Print every item below word for word, leaving out the pictures.

[Dataset excerpt]
--- --- ---

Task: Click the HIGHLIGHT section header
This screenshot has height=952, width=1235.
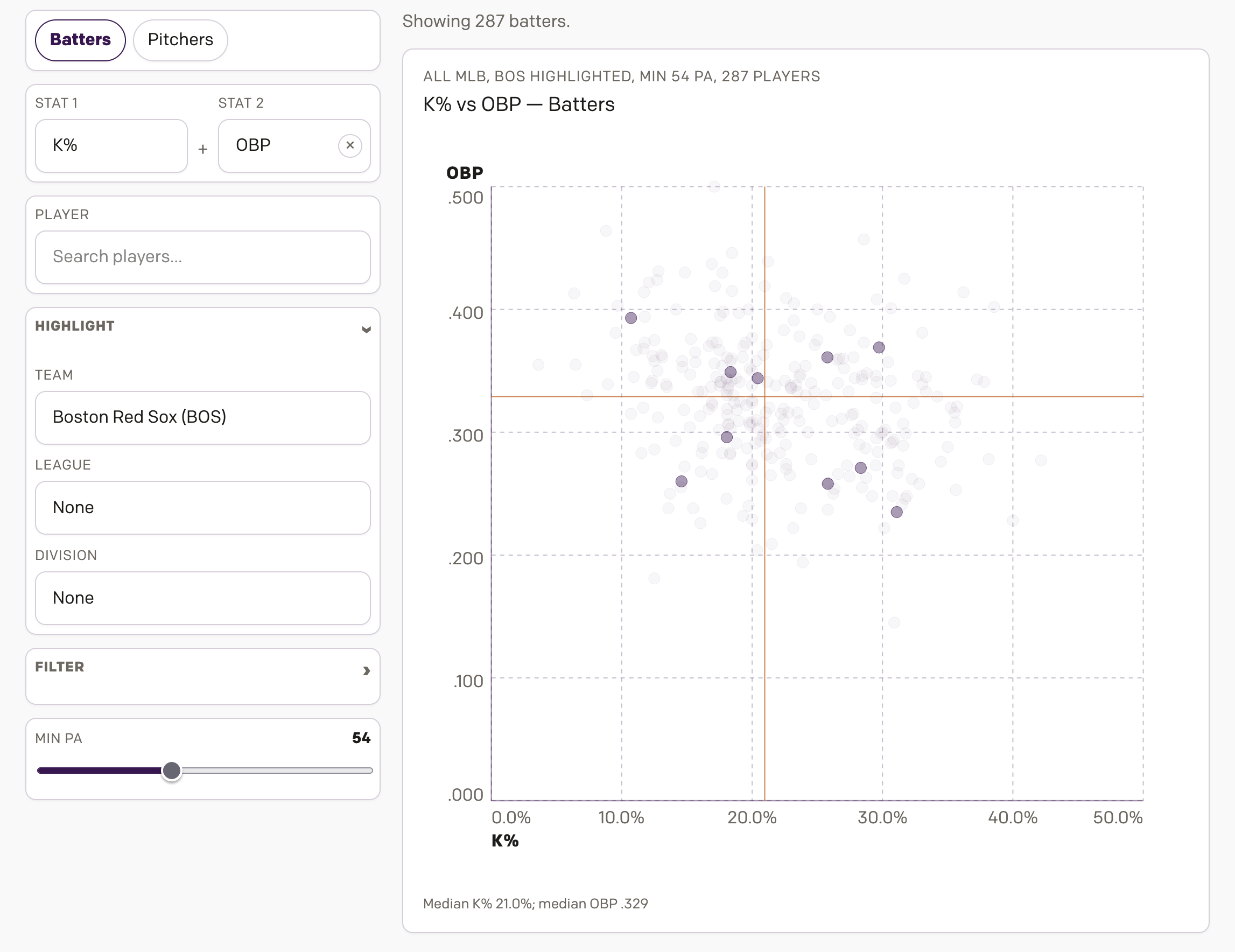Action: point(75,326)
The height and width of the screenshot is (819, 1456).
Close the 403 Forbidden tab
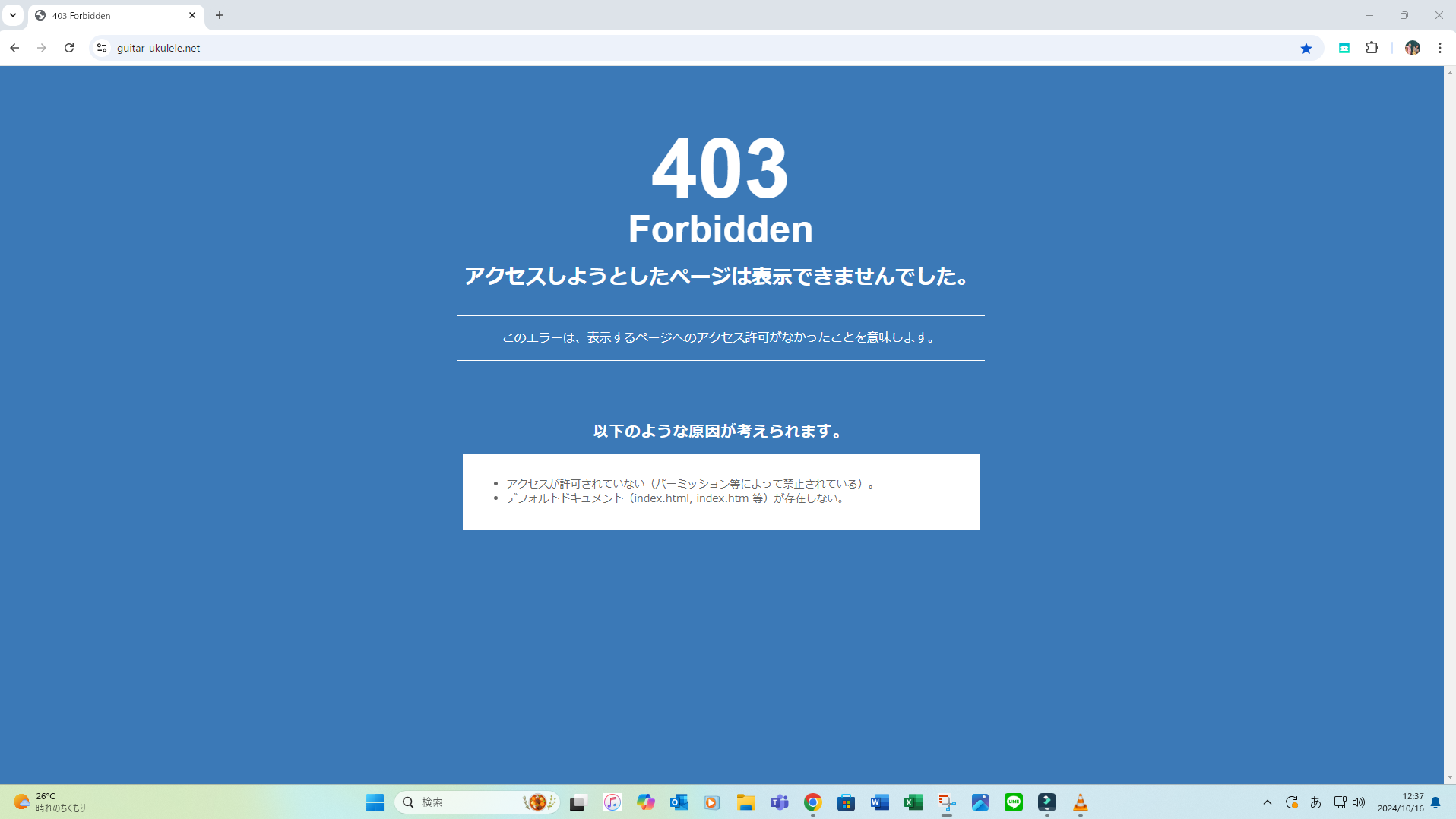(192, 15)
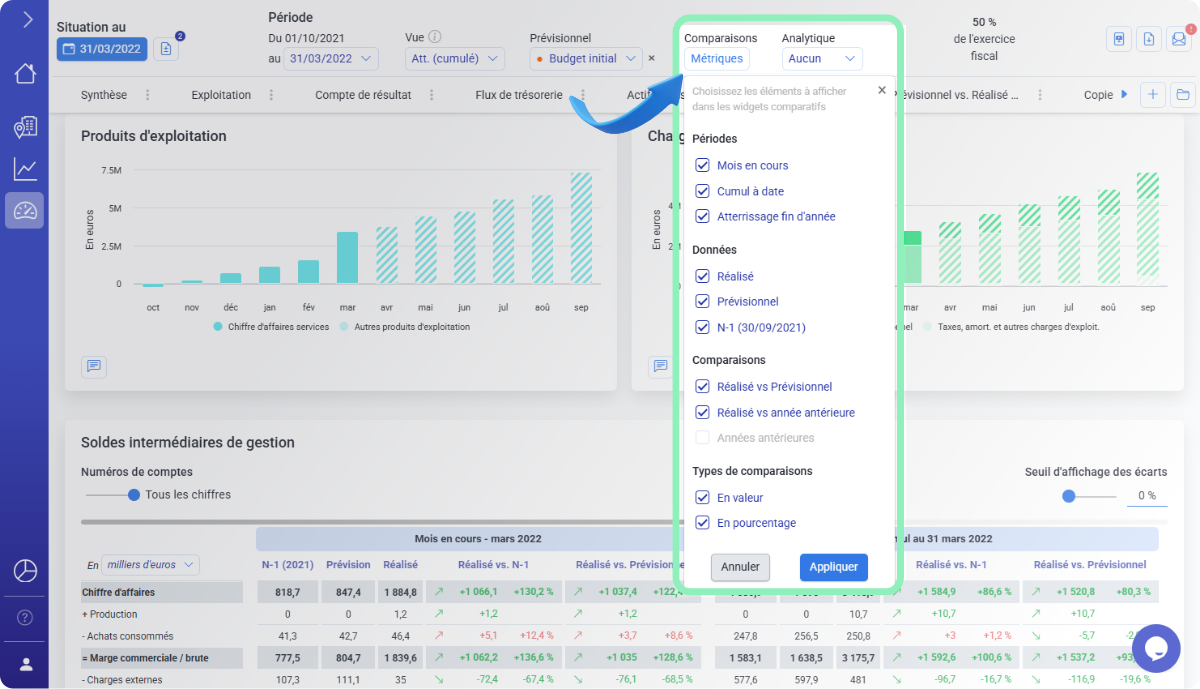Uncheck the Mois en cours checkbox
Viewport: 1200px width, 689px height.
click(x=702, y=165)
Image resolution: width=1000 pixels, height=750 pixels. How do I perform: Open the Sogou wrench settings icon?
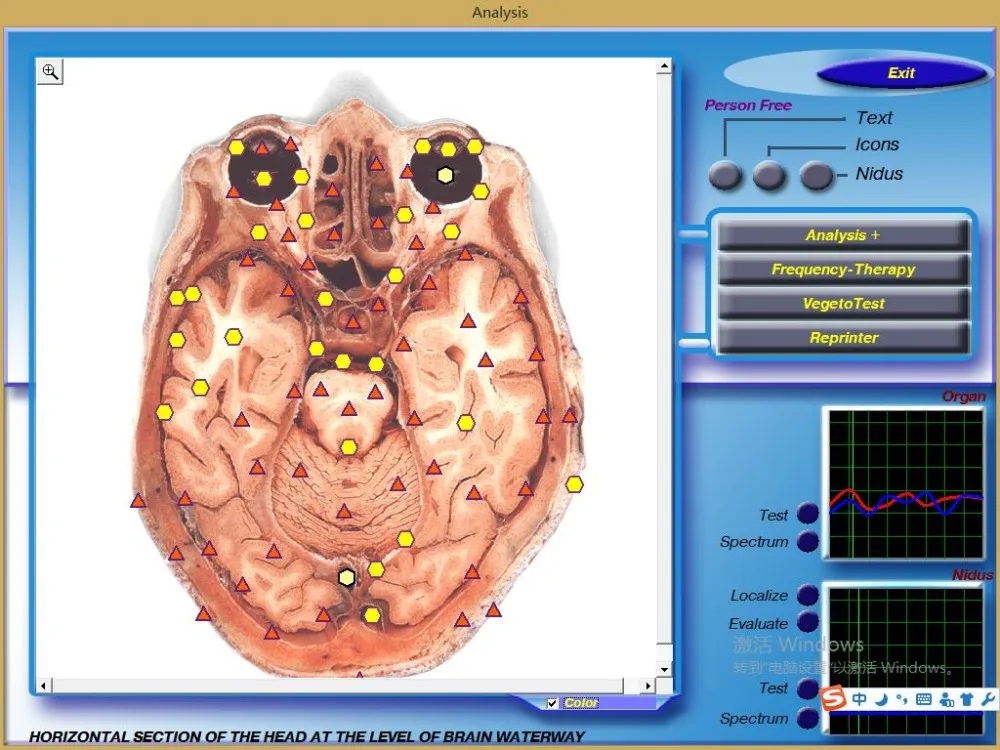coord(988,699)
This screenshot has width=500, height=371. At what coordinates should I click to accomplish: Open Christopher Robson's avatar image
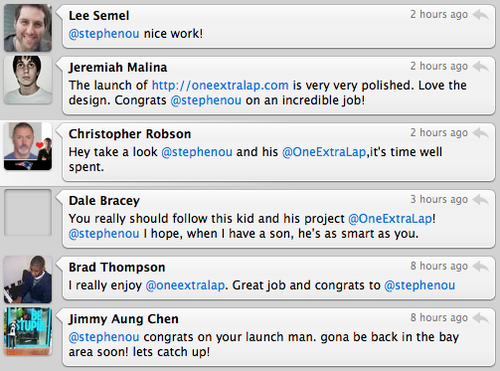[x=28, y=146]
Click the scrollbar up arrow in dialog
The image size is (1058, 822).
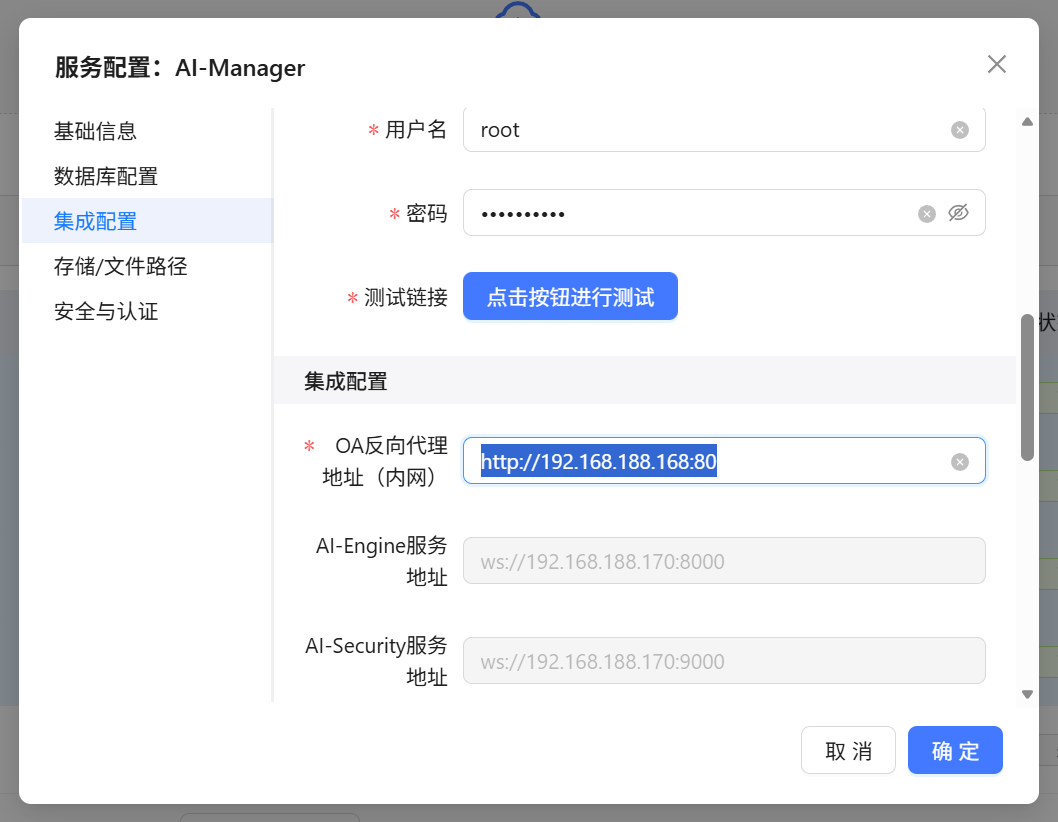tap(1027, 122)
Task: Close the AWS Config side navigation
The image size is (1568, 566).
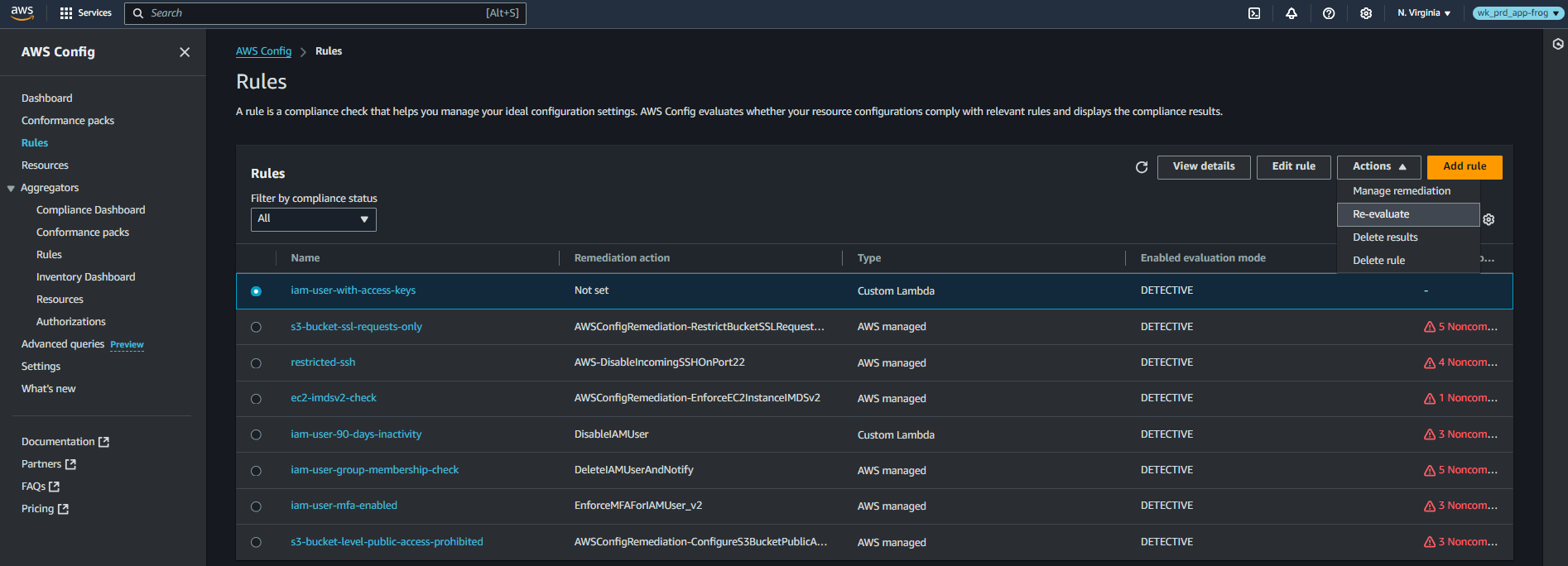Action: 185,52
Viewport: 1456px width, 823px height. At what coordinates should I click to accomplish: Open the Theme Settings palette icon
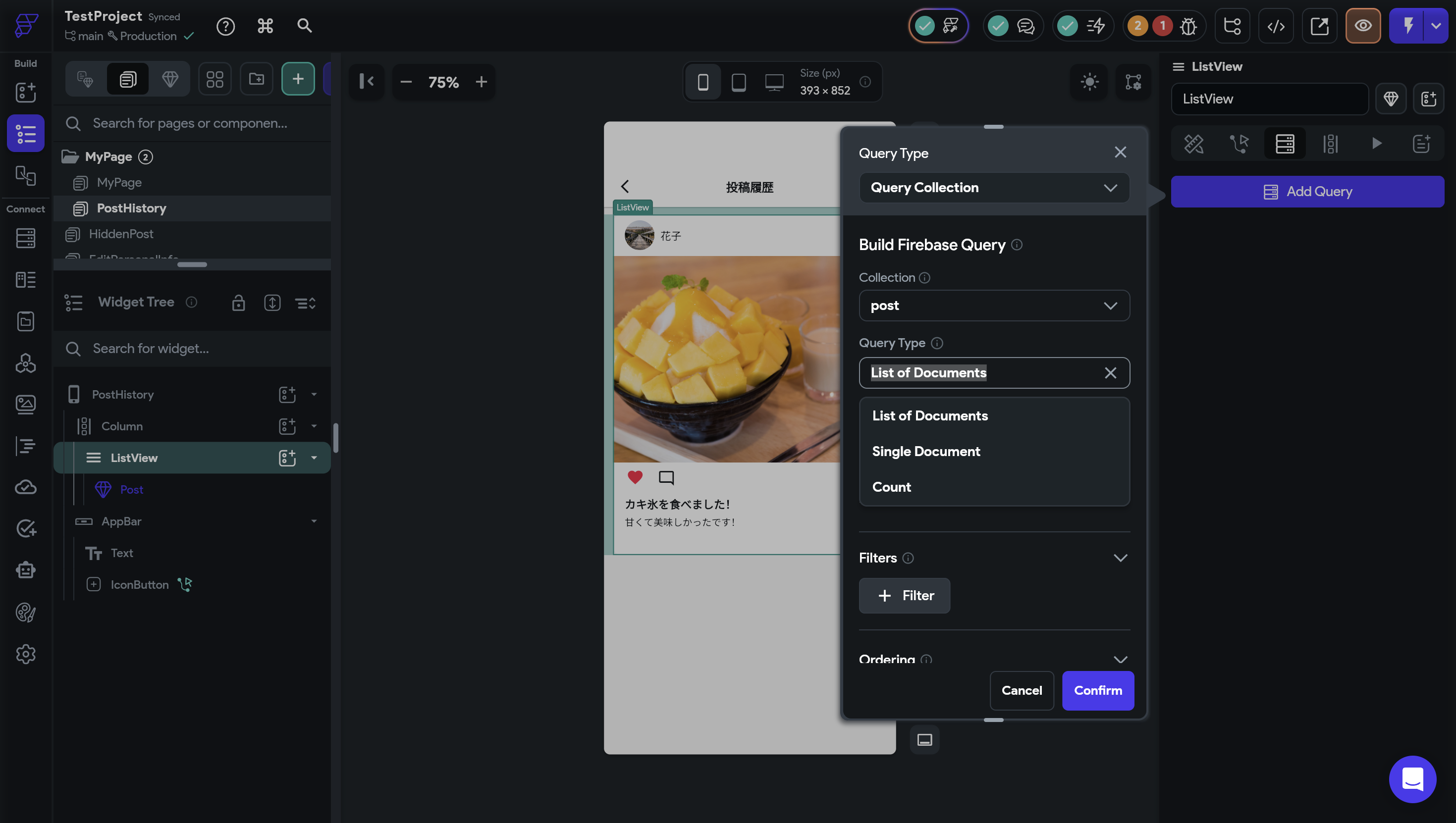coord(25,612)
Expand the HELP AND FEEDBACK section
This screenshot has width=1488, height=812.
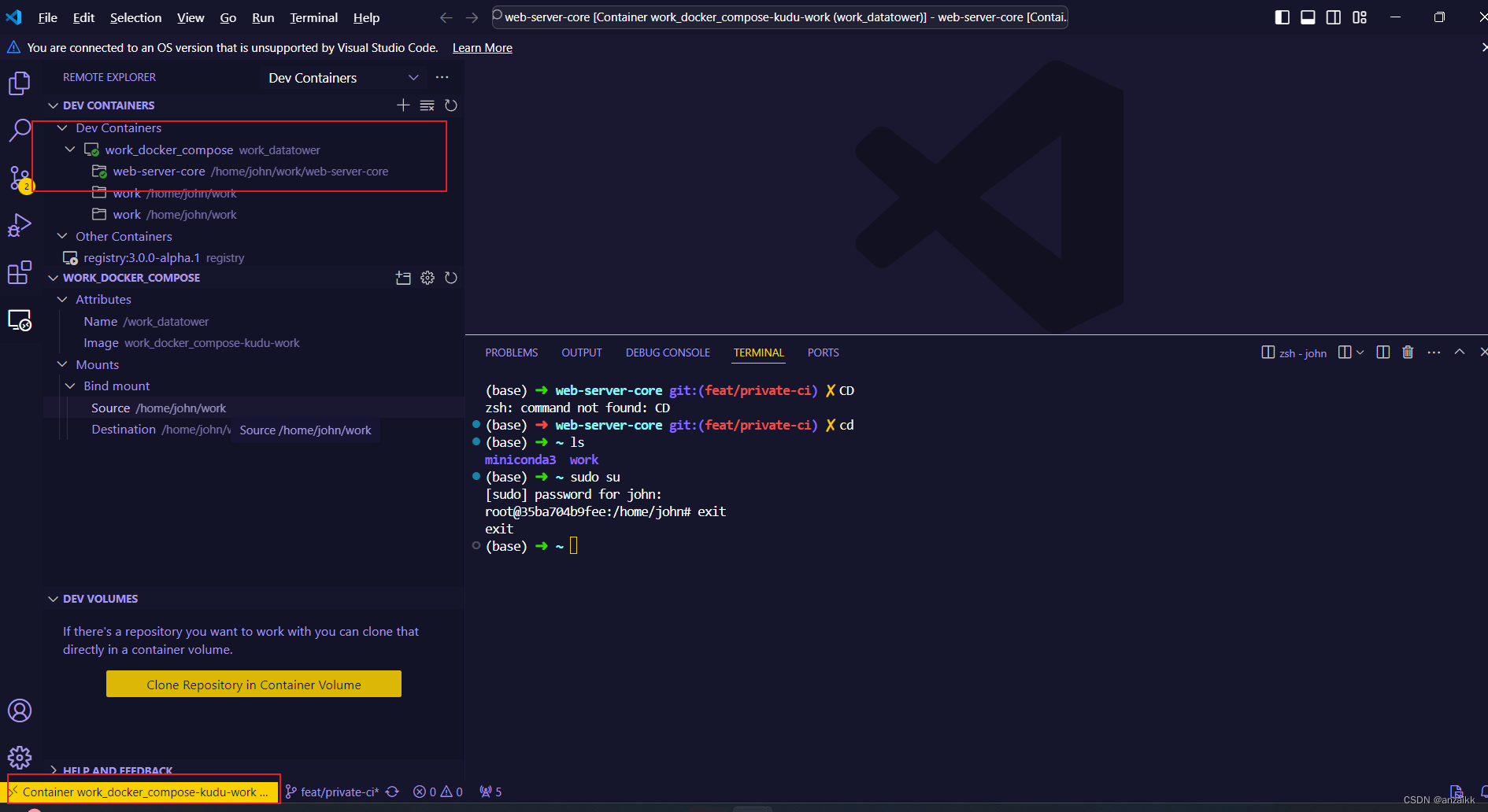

--- --- ---

Written response:
Task: Click the HIGHLIGHT section header
This screenshot has height=952, width=1235.
Action: point(75,326)
The height and width of the screenshot is (819, 1456).
Close the 403 Forbidden tab
(192, 15)
Uncheck the Mois en cours checkbox
Viewport: 1200px width, 689px height.
click(x=702, y=165)
Image resolution: width=1000 pixels, height=750 pixels. How do I perform: Open the Sogou wrench settings icon?
coord(988,699)
This screenshot has width=500, height=371. At what coordinates should I click to accomplish: Open Christopher Robson's avatar image
[x=28, y=146]
Click the scrollbar up arrow in dialog
The image size is (1058, 822).
tap(1027, 122)
Task: Close the AWS Config side navigation
The image size is (1568, 566).
Action: 185,52
Viewport: 1456px width, 823px height. At what coordinates should I click to accomplish: Open the Theme Settings palette icon
coord(25,612)
Expand the HELP AND FEEDBACK section
This screenshot has width=1488, height=812.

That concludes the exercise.